● **REQUIRED WORK**:
Could you scale the items from the line containing "Select the IBEX change value -11.8" through the line containing "I will point(319,325)." and write out all of those lines again, requests included? In the answers, multiply every number (the coordinates, plus the width and height stated in one answer) by 0.35 and round to whole numbers, with halves going up.

Records for locating described items
[START]
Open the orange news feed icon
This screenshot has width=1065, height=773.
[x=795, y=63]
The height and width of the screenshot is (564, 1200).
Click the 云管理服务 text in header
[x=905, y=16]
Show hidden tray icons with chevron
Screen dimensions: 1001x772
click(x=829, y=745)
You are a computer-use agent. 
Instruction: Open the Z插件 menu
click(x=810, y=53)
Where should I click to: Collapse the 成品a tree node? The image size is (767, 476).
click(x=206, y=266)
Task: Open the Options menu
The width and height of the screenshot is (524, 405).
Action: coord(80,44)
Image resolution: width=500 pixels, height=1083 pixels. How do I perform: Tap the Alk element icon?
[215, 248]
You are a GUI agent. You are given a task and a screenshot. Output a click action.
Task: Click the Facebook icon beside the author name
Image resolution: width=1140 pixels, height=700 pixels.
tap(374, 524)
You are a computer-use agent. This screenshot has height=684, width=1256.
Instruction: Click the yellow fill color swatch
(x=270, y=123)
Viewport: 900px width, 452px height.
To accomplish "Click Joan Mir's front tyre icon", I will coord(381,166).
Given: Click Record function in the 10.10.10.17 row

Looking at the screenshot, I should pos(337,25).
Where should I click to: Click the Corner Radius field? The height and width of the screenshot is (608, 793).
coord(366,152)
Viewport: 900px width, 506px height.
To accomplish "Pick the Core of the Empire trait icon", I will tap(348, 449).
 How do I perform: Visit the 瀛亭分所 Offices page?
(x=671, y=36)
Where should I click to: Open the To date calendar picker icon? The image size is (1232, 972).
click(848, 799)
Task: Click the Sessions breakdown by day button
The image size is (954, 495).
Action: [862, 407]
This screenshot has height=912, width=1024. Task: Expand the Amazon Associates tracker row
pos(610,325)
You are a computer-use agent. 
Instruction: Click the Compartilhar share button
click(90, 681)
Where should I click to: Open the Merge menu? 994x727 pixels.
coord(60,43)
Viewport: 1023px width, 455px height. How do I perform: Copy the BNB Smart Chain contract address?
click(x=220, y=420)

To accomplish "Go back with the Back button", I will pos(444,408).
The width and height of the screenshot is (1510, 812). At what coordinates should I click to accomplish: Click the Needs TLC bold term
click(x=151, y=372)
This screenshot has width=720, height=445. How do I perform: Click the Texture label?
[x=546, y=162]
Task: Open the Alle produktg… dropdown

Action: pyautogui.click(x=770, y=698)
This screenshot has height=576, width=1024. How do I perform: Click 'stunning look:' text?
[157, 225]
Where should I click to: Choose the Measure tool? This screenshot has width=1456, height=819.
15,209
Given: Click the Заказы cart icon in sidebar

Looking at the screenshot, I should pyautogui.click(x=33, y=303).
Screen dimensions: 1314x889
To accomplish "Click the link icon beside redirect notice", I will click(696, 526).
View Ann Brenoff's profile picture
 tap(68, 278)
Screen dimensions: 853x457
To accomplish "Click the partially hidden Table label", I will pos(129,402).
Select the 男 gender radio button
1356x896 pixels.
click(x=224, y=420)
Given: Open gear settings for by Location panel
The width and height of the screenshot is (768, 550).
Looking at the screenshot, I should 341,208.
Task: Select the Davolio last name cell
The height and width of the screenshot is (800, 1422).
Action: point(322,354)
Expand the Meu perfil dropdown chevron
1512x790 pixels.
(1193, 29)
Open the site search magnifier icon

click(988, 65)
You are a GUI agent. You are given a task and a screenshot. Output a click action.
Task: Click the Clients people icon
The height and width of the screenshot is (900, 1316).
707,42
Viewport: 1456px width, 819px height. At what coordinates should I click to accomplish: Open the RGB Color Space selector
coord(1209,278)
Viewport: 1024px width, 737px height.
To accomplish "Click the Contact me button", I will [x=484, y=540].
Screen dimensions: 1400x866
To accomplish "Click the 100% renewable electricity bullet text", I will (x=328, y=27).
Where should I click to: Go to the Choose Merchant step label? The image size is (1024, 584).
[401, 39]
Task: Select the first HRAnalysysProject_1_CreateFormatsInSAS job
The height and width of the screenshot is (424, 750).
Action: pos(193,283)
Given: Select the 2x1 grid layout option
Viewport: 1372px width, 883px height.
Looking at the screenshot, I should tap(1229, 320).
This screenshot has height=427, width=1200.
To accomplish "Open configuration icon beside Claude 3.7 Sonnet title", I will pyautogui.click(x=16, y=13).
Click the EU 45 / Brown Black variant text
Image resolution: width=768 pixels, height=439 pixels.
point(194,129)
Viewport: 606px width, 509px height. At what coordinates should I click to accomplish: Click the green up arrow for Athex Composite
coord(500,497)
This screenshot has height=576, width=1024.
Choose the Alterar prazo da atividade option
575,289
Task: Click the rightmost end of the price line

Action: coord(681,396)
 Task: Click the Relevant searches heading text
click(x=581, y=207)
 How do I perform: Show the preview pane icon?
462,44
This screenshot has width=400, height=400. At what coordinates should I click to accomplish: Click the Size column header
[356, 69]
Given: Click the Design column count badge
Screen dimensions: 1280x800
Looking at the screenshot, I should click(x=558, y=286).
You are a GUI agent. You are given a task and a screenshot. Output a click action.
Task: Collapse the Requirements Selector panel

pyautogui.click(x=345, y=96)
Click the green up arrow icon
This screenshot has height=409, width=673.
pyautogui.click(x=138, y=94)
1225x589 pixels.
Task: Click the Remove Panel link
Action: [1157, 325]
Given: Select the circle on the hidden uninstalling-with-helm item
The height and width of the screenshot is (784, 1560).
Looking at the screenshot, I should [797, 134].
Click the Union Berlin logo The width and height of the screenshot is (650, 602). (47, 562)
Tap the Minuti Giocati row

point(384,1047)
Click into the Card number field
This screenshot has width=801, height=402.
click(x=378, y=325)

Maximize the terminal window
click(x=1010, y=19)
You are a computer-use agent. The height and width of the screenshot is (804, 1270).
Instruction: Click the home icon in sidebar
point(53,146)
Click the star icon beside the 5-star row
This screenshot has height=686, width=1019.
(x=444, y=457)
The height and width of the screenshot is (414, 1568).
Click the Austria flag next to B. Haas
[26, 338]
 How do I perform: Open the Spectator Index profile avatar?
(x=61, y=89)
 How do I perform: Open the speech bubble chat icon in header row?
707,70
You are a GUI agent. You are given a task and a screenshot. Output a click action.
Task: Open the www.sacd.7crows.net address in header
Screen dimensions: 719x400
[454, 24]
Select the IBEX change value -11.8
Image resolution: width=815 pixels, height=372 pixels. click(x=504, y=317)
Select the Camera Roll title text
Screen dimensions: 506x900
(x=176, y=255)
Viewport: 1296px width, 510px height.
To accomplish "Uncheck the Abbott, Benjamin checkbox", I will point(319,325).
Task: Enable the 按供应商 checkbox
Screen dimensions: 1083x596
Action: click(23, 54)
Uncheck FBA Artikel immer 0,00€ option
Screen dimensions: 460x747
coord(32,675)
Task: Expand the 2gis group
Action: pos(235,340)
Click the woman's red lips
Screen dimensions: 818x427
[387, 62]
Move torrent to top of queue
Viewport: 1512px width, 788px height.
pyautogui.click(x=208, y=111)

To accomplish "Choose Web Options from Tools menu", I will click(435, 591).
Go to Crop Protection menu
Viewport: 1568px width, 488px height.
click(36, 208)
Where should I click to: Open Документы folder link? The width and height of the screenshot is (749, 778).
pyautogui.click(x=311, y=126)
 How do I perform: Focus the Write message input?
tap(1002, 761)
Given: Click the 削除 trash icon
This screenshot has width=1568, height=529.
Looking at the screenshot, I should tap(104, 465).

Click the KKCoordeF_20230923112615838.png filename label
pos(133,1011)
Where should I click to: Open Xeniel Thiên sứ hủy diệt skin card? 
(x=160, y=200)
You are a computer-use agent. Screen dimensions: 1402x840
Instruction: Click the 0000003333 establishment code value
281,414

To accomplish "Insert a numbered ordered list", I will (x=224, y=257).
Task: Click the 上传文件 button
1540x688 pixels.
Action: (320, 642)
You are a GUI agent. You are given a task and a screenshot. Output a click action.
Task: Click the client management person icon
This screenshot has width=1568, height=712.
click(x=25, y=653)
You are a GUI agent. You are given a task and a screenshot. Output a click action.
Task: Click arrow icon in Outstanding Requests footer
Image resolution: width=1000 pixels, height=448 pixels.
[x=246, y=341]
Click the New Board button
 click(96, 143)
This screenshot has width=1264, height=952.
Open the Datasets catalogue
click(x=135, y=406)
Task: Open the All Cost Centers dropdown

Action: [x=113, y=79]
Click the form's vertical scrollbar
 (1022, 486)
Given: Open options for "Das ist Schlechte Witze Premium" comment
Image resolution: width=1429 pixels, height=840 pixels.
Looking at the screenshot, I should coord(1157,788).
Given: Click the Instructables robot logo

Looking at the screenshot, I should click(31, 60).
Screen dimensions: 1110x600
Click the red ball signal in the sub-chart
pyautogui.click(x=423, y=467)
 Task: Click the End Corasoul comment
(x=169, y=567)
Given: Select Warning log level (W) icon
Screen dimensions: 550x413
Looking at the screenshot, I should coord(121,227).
[END]
● **RESPONSE BELOW**:
Select the IBEX change value -11.8
Image resolution: width=285 pixels, height=130 pixels. click(x=176, y=111)
Select the Camera Roll title text
Screen dimensions: 506x900
(x=62, y=89)
Viewport: 1296px width, 510px height.
To accomplish "Uncheck the Abbott, Benjamin checkbox", I will point(112,114).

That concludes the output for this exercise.